Work item
Which lines of the records contain the word "product"? Copy each one.

Excerpted data
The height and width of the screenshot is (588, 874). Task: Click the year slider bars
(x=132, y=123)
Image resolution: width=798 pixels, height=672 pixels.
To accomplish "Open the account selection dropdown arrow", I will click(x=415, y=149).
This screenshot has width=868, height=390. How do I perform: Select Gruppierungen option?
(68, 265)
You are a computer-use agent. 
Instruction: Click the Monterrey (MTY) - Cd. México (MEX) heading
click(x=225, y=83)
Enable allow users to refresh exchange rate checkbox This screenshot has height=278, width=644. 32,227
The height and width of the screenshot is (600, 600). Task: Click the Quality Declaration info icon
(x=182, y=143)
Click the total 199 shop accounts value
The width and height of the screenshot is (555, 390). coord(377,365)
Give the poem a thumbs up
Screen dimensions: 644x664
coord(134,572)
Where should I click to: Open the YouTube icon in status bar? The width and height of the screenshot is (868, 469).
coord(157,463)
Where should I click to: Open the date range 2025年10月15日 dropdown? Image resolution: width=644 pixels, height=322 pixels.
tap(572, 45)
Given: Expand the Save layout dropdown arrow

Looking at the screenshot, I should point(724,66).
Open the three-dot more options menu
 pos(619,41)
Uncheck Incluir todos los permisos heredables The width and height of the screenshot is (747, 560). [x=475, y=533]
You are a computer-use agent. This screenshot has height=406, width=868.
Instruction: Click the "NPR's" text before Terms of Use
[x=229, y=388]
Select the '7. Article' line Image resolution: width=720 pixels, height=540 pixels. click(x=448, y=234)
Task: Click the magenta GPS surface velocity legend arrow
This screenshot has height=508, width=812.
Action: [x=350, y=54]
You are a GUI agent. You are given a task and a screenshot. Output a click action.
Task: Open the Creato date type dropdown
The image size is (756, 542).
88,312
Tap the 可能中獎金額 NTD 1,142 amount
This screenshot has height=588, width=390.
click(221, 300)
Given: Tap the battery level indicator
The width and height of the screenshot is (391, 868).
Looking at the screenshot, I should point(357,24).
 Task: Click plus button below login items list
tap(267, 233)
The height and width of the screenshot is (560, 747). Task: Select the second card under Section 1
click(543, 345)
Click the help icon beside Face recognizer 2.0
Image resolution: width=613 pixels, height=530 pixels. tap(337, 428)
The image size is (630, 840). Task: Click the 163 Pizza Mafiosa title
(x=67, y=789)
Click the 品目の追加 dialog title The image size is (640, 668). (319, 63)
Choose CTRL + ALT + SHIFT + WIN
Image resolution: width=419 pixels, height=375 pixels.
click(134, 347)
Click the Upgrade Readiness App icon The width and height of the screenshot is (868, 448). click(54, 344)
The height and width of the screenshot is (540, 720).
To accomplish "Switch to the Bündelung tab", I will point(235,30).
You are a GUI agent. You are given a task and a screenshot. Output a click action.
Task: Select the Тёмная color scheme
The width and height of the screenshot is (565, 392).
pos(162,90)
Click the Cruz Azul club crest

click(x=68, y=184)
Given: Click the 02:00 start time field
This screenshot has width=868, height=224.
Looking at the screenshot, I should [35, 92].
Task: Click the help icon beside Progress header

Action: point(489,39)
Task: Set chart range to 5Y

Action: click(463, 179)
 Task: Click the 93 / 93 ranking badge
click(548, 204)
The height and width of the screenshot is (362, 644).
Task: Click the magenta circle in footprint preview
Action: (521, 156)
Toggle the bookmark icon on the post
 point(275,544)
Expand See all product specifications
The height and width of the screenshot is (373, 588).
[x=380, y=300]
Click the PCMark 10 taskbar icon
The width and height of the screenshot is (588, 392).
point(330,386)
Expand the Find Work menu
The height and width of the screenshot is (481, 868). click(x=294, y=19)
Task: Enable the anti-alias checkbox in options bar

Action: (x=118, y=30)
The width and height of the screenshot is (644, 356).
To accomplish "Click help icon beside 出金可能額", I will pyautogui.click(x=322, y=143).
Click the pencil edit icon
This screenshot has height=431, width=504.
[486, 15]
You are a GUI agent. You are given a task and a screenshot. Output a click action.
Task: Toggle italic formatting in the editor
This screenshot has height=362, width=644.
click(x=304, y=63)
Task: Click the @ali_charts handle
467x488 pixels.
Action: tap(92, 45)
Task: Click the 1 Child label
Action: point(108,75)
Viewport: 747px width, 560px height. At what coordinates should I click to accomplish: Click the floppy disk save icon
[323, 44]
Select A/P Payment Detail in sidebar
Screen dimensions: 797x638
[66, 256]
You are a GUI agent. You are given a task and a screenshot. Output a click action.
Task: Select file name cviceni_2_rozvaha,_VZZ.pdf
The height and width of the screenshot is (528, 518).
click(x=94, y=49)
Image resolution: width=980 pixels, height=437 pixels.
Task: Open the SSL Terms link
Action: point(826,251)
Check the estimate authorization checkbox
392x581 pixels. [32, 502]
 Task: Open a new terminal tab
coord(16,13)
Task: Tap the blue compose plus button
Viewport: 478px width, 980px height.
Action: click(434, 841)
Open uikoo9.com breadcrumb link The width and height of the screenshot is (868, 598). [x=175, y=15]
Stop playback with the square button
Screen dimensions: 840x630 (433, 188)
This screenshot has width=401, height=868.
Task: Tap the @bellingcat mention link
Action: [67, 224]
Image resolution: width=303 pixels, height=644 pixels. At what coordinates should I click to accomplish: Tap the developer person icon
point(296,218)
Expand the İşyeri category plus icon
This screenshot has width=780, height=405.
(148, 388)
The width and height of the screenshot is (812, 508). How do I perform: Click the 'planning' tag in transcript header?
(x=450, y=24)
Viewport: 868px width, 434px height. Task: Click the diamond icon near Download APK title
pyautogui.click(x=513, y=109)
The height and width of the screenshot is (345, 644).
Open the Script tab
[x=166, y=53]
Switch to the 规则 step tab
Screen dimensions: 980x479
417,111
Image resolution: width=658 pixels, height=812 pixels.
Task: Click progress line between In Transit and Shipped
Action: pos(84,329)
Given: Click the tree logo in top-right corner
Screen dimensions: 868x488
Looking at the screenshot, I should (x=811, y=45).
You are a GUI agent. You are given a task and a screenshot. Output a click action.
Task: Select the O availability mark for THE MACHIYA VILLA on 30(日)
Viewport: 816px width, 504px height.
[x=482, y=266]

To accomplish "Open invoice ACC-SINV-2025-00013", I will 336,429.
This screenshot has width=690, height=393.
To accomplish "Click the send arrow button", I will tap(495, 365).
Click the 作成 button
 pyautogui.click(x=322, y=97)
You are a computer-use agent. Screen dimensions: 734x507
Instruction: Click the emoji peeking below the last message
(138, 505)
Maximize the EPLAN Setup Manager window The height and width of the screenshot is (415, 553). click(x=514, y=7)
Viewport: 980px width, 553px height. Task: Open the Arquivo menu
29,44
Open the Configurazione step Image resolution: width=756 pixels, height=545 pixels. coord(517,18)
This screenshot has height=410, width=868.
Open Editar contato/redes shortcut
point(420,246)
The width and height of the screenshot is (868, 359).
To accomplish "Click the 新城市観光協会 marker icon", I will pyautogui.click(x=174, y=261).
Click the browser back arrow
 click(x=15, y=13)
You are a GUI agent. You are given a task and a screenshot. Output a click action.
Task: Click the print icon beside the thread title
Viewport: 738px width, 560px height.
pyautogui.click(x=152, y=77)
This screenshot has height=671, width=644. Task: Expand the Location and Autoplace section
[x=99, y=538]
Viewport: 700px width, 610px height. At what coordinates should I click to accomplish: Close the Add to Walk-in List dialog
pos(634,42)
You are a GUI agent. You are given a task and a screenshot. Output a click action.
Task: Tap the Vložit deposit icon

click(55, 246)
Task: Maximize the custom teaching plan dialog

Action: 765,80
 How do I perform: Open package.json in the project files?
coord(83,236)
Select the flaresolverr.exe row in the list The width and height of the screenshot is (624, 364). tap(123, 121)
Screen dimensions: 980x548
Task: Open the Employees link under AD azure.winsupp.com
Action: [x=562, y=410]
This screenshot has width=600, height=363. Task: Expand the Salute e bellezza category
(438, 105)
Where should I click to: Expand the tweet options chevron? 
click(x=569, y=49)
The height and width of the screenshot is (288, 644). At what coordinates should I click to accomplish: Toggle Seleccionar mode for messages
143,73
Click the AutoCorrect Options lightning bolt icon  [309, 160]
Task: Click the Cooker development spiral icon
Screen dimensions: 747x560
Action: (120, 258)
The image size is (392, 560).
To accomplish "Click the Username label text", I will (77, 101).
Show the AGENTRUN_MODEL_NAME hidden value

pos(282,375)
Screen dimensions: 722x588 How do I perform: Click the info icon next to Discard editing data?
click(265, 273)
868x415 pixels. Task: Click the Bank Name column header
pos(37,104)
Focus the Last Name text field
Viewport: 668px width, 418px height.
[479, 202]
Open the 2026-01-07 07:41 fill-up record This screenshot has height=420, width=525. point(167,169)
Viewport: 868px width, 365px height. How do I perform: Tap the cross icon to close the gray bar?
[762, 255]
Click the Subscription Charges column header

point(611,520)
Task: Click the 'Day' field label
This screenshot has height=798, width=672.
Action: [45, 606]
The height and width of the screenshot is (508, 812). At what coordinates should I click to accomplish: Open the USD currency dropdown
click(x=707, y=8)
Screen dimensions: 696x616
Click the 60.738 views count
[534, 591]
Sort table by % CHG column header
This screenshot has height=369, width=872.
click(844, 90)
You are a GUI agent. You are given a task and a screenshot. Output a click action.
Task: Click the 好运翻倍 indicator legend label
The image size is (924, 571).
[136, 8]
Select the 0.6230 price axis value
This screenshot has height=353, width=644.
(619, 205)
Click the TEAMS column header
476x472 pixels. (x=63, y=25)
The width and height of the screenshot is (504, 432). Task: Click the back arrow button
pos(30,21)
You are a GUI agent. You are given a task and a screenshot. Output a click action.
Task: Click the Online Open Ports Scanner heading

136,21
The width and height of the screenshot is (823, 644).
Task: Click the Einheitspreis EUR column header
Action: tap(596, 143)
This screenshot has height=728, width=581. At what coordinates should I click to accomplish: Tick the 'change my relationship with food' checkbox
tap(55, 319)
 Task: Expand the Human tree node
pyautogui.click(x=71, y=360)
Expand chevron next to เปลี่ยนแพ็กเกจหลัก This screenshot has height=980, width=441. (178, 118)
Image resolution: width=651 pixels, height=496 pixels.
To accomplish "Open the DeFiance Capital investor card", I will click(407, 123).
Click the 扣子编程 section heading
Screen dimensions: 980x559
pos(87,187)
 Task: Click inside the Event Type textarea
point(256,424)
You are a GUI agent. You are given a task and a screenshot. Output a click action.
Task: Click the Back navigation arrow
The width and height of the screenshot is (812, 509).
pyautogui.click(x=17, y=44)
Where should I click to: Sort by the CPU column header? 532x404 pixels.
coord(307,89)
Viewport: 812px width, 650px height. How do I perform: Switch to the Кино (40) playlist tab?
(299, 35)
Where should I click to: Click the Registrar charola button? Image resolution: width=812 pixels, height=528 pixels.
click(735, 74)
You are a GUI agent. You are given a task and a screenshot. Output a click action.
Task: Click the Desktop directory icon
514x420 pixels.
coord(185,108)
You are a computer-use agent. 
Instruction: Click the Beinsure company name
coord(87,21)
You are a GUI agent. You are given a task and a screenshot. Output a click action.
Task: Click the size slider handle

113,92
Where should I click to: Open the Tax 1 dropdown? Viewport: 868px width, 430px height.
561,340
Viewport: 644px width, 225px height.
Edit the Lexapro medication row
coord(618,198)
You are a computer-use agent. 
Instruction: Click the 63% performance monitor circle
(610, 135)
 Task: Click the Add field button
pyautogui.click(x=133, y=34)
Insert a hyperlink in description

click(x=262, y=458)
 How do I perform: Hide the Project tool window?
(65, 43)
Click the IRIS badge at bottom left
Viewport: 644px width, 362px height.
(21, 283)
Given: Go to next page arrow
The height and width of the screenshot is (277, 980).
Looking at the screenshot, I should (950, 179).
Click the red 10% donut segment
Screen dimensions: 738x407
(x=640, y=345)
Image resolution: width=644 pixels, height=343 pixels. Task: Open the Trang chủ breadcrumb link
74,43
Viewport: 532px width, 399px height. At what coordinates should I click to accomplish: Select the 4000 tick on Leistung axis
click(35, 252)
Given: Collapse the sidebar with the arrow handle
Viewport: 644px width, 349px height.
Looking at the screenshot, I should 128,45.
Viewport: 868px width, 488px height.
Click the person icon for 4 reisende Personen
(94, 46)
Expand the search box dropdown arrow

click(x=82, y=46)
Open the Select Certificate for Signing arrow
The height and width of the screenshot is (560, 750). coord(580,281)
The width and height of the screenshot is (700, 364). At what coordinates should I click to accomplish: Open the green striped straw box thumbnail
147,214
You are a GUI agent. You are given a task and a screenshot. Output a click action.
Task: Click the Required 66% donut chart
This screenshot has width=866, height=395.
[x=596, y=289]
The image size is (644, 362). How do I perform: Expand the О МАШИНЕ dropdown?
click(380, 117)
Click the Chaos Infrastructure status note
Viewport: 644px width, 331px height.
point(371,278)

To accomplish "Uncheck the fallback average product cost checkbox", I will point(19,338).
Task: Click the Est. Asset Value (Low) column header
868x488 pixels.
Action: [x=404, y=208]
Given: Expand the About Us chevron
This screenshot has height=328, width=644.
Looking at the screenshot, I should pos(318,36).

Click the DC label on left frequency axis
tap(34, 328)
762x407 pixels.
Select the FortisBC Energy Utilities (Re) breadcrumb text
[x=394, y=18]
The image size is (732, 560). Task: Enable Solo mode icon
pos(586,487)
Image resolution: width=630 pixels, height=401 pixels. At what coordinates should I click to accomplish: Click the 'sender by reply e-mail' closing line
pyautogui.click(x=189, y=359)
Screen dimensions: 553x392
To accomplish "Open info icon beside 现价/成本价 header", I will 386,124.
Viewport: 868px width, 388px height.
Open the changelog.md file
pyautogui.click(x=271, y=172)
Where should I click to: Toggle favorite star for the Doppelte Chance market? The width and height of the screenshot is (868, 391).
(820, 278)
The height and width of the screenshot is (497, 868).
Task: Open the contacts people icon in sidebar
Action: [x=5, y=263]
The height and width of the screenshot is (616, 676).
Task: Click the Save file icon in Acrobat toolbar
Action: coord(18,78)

Result below
Expand See all product specifications
To accomplish "Uncheck the fallback average product cost checkbox", I will point(19,338).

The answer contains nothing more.